Re: O(n) tasks cause lengthy startups and checkpoints - Mailing list pgsql-hackers

From Nathan Bossart
Subject Re: O(n) tasks cause lengthy startups and checkpoints
Date
Msg-id 20220217182337.GA3247866@nathanxps13
Whole thread Raw
In response to Re: O(n) tasks cause lengthy startups and checkpoints  (Andres Freund <andres@anarazel.de>)
Responses Re: O(n) tasks cause lengthy startups and checkpoints  (Andres Freund <andres@anarazel.de>)
List pgsql-hackers
On Wed, Feb 16, 2022 at 10:59:38PM -0800, Andres Freund wrote:
> On 2022-02-16 20:14:04 -0800, Nathan Bossart wrote:
>> >> -    while ((spc_de = ReadDirExtended(spc_dir, "pg_tblspc", LOG)) != NULL)
>> >> +    while (!ShutdownRequestPending &&
>> >> +           (spc_de = ReadDirExtended(spc_dir, "pg_tblspc", LOG)) != NULL)
>> >
>> > Uh, huh? It strikes me as a supremely bad idea to have functions *silently*
>> > not do their jobs when ShutdownRequestPending is set, particularly without a
>> > huge fat comment.
>>
>> The idea was to avoid delaying shutdown because we're waiting for the
>> custodian to finish relatively nonessential tasks.  Another option might be
>> to just exit immediately when the custodian receives a shutdown request.
> 
> I think we should just not do either of these and let the functions
> finish.
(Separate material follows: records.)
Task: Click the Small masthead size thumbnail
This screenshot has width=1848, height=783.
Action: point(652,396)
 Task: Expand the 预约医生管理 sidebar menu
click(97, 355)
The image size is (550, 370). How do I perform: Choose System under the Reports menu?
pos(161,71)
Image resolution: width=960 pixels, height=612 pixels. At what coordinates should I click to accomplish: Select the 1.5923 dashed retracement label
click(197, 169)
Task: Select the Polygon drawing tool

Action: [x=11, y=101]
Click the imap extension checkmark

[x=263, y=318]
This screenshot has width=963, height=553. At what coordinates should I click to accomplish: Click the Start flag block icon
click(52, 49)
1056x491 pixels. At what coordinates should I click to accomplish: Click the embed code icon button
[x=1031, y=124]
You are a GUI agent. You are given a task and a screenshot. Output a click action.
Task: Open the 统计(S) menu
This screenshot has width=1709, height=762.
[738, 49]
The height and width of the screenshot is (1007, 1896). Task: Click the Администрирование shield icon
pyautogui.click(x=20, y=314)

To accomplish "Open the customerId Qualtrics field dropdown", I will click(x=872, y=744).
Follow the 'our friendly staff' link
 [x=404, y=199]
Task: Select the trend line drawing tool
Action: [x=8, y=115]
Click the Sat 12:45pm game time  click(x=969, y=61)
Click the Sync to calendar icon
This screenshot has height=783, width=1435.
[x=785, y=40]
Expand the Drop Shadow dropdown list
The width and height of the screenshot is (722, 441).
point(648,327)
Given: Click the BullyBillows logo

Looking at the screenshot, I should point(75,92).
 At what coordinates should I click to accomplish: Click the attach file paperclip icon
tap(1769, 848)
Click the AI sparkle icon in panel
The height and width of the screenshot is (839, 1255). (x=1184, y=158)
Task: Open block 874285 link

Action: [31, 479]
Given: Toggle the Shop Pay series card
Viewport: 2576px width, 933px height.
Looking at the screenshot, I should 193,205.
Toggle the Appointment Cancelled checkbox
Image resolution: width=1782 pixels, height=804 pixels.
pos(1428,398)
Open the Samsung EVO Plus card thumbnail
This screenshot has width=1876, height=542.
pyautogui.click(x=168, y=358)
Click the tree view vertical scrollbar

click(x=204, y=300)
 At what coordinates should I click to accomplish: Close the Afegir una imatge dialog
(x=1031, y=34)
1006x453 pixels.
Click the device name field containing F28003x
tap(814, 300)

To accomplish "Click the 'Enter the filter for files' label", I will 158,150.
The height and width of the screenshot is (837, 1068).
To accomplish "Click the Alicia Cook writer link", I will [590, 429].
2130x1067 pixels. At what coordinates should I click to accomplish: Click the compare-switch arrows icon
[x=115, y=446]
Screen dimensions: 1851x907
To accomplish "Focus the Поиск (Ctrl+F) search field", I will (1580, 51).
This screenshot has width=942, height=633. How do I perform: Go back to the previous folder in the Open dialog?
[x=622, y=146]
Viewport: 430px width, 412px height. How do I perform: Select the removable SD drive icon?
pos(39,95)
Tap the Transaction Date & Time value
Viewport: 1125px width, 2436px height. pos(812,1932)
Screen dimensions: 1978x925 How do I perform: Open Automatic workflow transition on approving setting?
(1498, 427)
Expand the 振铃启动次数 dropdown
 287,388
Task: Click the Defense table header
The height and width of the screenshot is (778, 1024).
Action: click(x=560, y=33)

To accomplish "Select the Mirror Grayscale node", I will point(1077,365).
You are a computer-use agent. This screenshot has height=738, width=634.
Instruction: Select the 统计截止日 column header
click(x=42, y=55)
For the cases where shutdown really needs to be immediate
> there's, uhm, immediate mode shutdowns.

Alright.

>> > Why does this not open us up to new xid wraparound issues? Before there was a
>> > hard bound on how long these files could linger around. Now there's not
>> > anymore.
>>
>> Sorry, I'm probably missing something obvious, but I'm not sure how this
>> adds transaction ID wraparound risk.  These files are tied to LSNs, and
>> AFAIK they won't impact slots' xmins.
> 
> They're accessed by xid. The LSN is just for cleanup. Accessing files
> left over from a previous transaction with the same xid wouldn't be
> good - we'd read wrong catalog state for decoding...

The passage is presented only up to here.